Since for the first project we don't need the conditional which check if the Rn+3 > 128 , I decided to make it work first without having to implement the conditional on the assembly code.

Any ideas on how I could improve my code to run below 1s? Any help will be appreciated.

Obviously a huge improvement would be to use actual x86-64 registers instead of memory to implement your virtual registers. Store/reload latency is probably hurting. Also those single-byte NOPs are probably not helping the front-end, IDK what the point of that is, or where the `88 - (end-start)` came from; that's a huge amount of NOPs. — Peter Cordes, Oct 29 '21 at 01:37
Also, why would you need to save/reload the loop counter R0 in your virtual-machine asm? Is that VM-memory operation just to create a longer dep chain that reveals some performance effect after JITing? (Also note that a JIT compiler is normally an *optimizer*, not just translating instructions one at a time without optimizing between them. But yes, as toy projects there are just JIT translators like BF to x86 machine code. Related: [Are these the smallest possible x86 macros for these stack operations?](https://stackoverflow.com/q/62542955) for a stack-based VM -> x86) — Peter Cordes, Oct 29 '21 at 01:41
I don't understand what all the complexity is about in the x86-64 machine code for `movRxMemRy`. Why are you doing any byte load/store, and why are you doing any OR operations? If virtual registers are 32-bit, shouldn't `mov R2, [R0]` be doing a 32-bit load? But if you *do* want to do a zero-extending byte load, use `0F B6` `movzx reg, byte [mem]` (https://www.felixcloutier.com/x86/movzx). (Into the 32-bit reg, so hopefully you don't need any REX prefix.) — Peter Cordes, Oct 29 '21 at 01:47
What hardware are you running this on? I assume not Zen2 or Ice Lake? Otherwise their zero-latency store-forwarding (in cases where the addresses match) might be helping. — Peter Cordes, Oct 29 '21 at 01:48
@PeterCordes Each Rn is a virtual 32-bit register that I need to do some operations and print the result after the assembly code is executed, while the memory has 128 bytes. Is there a way to implement all the operations and store/write those values and access the memory only using the registers? The most I could do was to pass both arrays (registers and memory) as arguments to the jit function and store their address on the R15 and RBX. The biggest instruction has 88 bytes, so I had add padding to the other instructions in order to align and make the jumps easier to implement. — Victor, Oct 29 '21 at 02:04
@PeterCordes I was not very clear when writing the post.

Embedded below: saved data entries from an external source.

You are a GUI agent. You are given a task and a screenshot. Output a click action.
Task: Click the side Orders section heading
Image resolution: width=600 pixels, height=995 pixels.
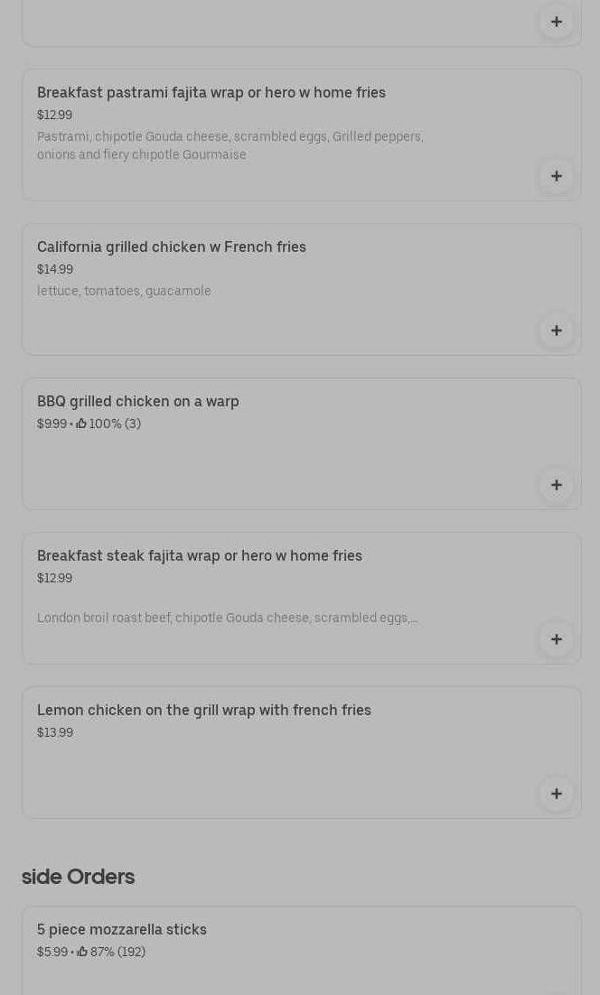coord(78,877)
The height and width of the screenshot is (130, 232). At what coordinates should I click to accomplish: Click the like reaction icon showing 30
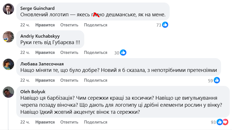click(123, 53)
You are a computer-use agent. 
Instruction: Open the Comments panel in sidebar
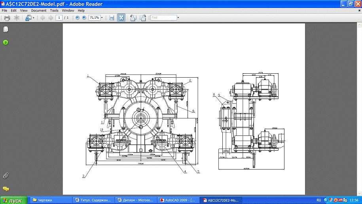tap(6, 189)
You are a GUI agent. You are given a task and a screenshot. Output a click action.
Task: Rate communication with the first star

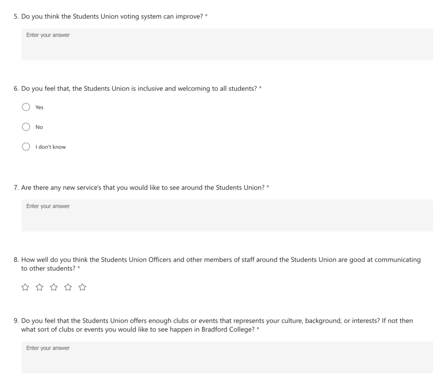[x=25, y=287]
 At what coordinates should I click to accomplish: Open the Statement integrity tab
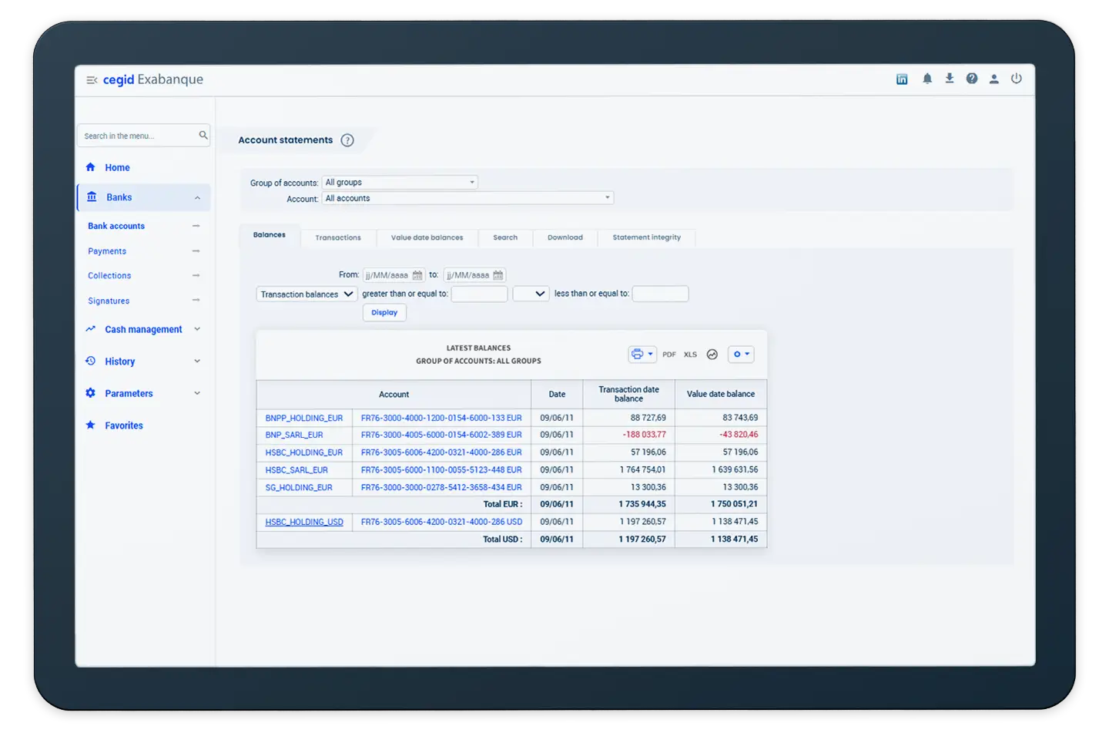tap(646, 237)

I'm gonna edit it. The assembly loop is the code we need to execute with our implementation of the instructions. It was made like this on purpose for us to implement our instructions correctly. I'm gonna check this link! — Victor, Oct 29 '21 at 02:09
That's because the memory is an array of bytes. When it performs a mov RX, [RY] operation, it needs to read the 4 bytes starting from position R[Y], shift right them and concatenate to make a 4 bytes value in RX. And the hardware is an old generation Intel that the professor uses it run the projects. — Victor, Oct 29 '21 at 02:15
Your VM is little-endian and x86 is little-endian (with support for unaligned loads/stores). You can therefore just do a dword load and not even need a `bswap` instruction. You should be implementing the VM semantics as directly as possible, not naively transliterating your portable C. (Which will compile to a single dword load or store with modern compilers, like GCC since 8 or something) — Peter Cordes, Oct 29 '21 at 02:25
Surprisingly, GCC and clang are having a hard time compiling the interpreter version to a 32-bit load or store. Clang manages it for 32-bit ARM, but not for x86-64 or even AArch64! https://godbolt.org/z/vE7oqP5q4. Those are just missed optimizations, though, in GCC and clang. You have no reason for making the same missed optimization because you're starting with a 32-bit load, not trying to coalesce adjacent byte accesses. Like in the C version I added which uses `htole32(R[y])` to make a little-endian copy of the store value, then uses memcpy to store it. (It optimized down to one store) — Peter Cordes, Oct 29 '21 at 02:45
@Victor It works the same on real hardware, just do a dword memory access and it'll access four adjacent bytes of memory. No need to emulate. — fuz, Oct 29 '21 at 07:49
Thanks @PeterCordes. I've changed to instruction to use a dword instead of shl/shr each byte and it really improved the performance! Now it's running in 1,2s. It helped a lot, since the heaviest instruction has only 18 bytes now. — Victor, Oct 29 '21 at 22:47
Thanks @fuz ! Just like I said on the previous comment, I changed it to use dword and it improved a lot. I still believe there's something else that I'm doing wrong, since it's running 3-4 times slower than it should be. I might be implementing the jit logic wrong. First I feed the byte array by translating the fantasy byte code (this happens really fast) and then run it using jit all at once. Is this how it should be done? — Victor, Oct 29 '21 at 23:02

score 2 · Answer 1 · edited Oct 30 '21 at 09:30

2

I was making some rookie mistakes by making a direct translation from C code to assembly by implementing the mov operations to concatenate byte by byte while I could've just treated them as a dword.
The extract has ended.